**EXERCISE INPUTS:**
*****

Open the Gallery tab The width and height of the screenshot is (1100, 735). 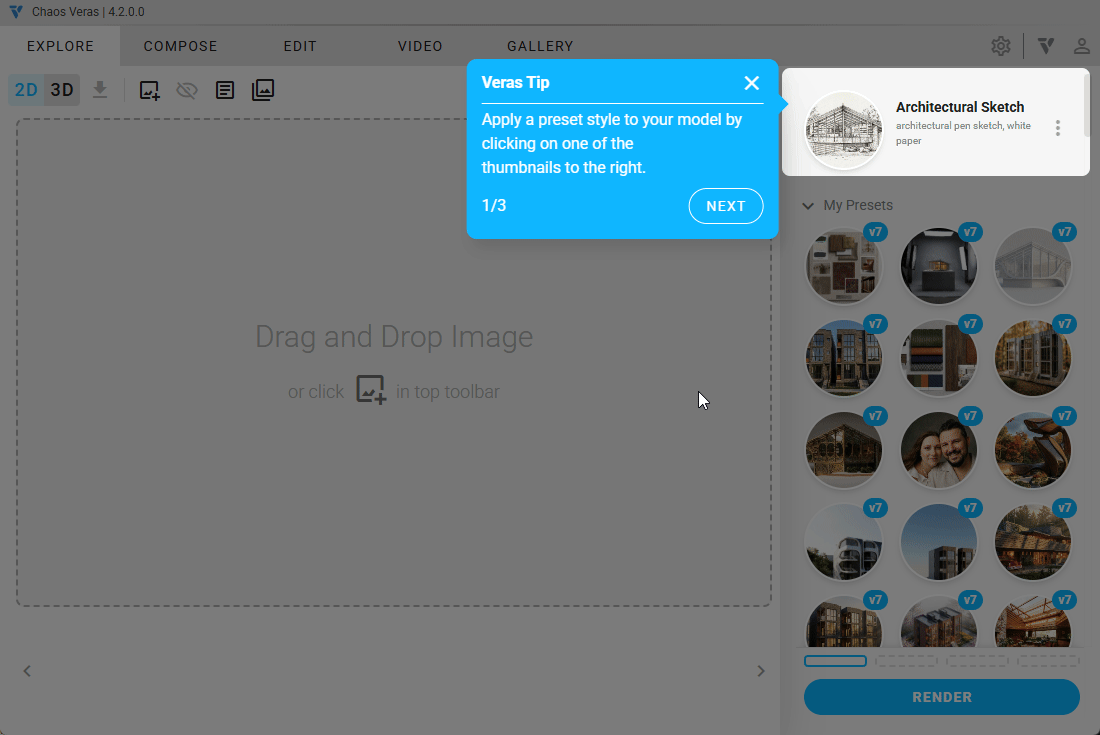click(540, 46)
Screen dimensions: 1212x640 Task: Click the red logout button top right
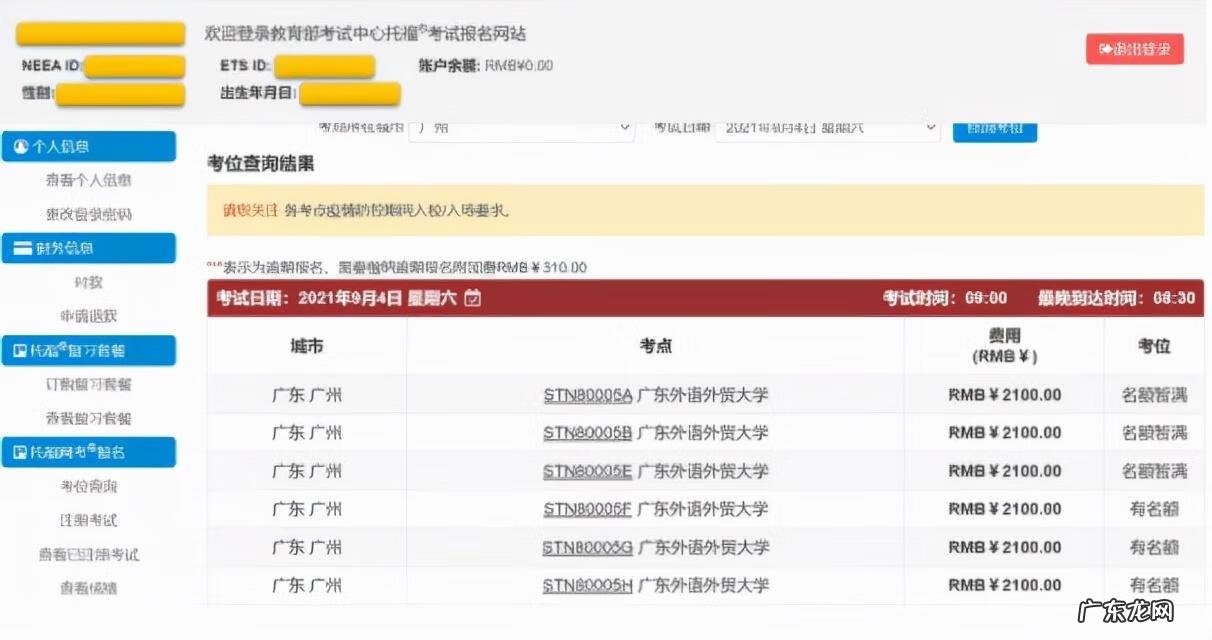pos(1135,48)
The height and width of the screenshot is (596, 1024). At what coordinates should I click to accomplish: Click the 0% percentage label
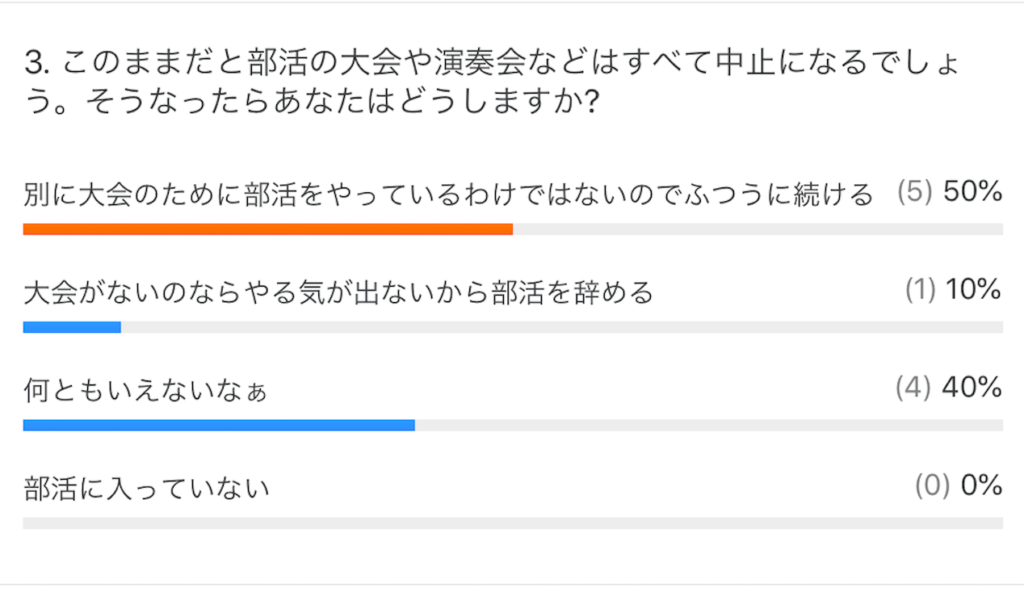click(981, 487)
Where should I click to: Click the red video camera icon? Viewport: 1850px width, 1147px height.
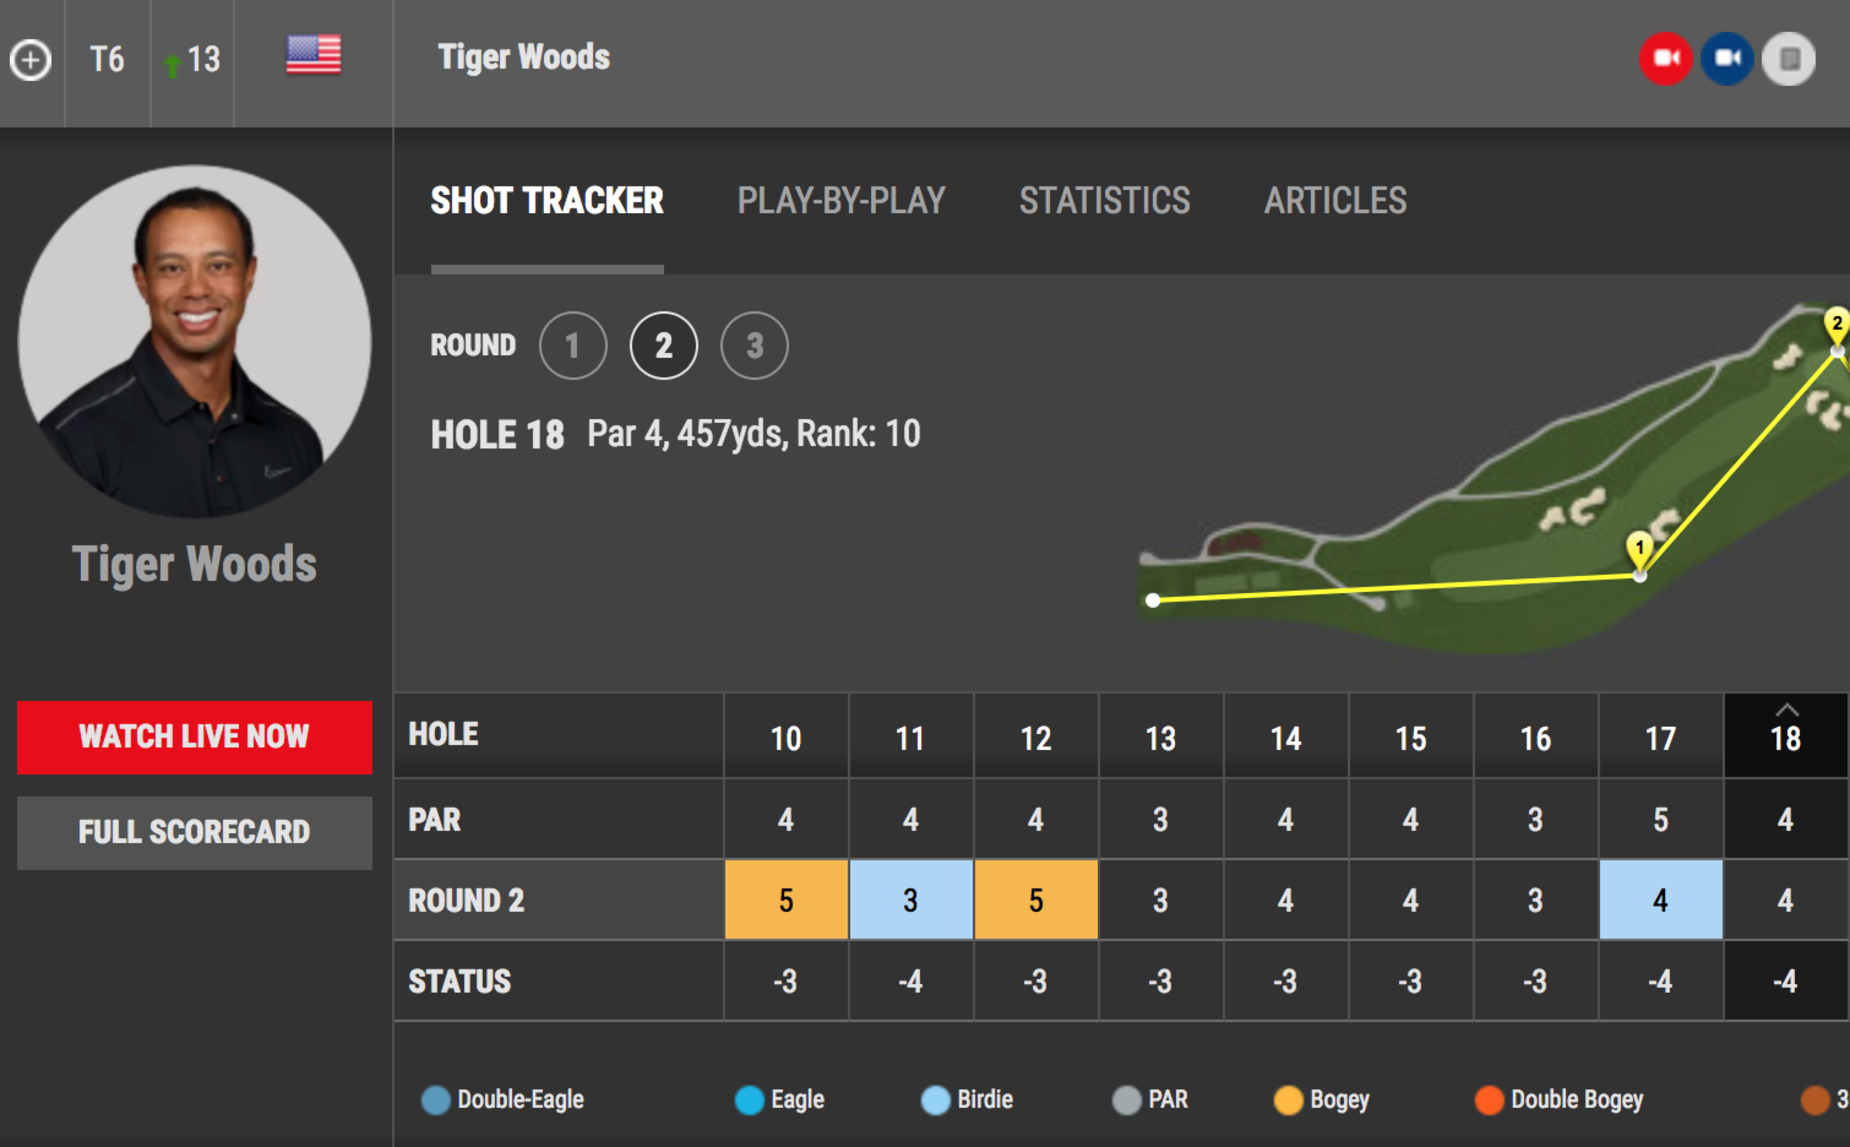pos(1666,58)

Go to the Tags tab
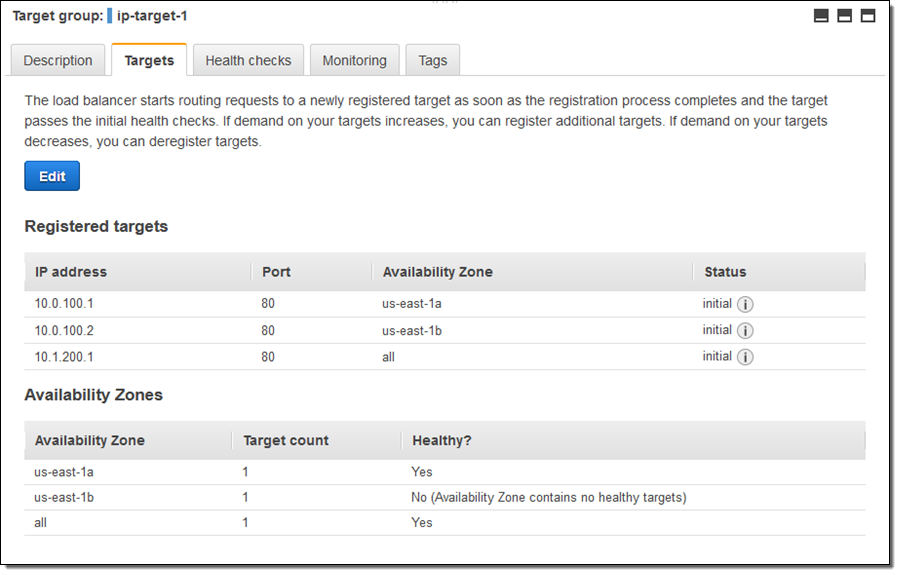coord(432,61)
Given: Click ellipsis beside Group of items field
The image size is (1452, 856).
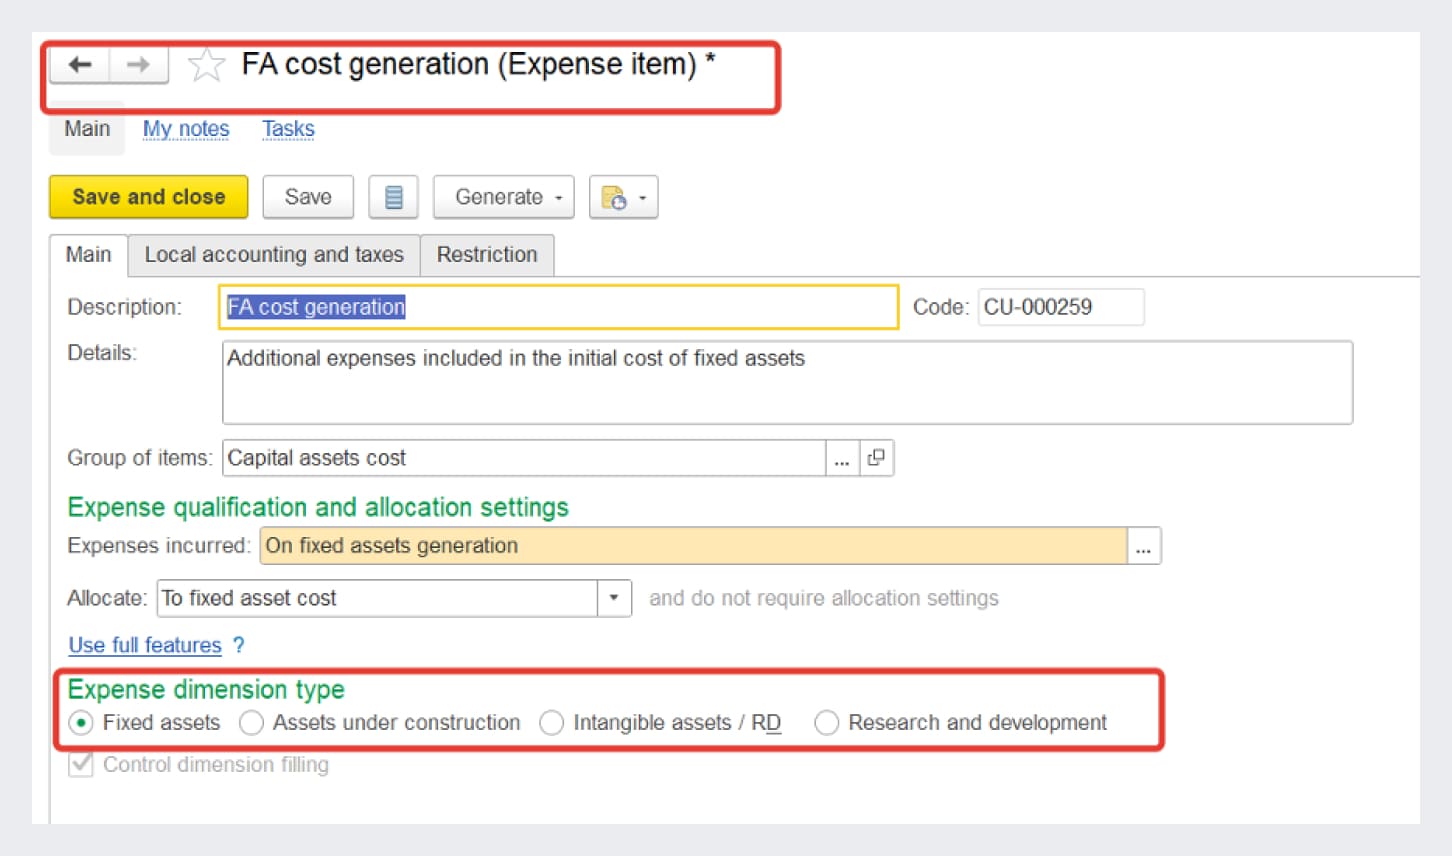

*****

**YOUR OBJECTIVE:** Only the lines starting at the one that holds "Where should I" and ending at the last line of the data belong in your answer. Please set them down exactly and omit the pictures.

**OUTPUT FOR THIS EXERCISE:**
Where should I click to: Click the red video camera icon? Viewport: 1850px width, 1147px height.
pos(1666,58)

Go to the Tags tab
coord(432,61)
Given: Click ellipsis beside Group of items field
The image size is (1452, 856).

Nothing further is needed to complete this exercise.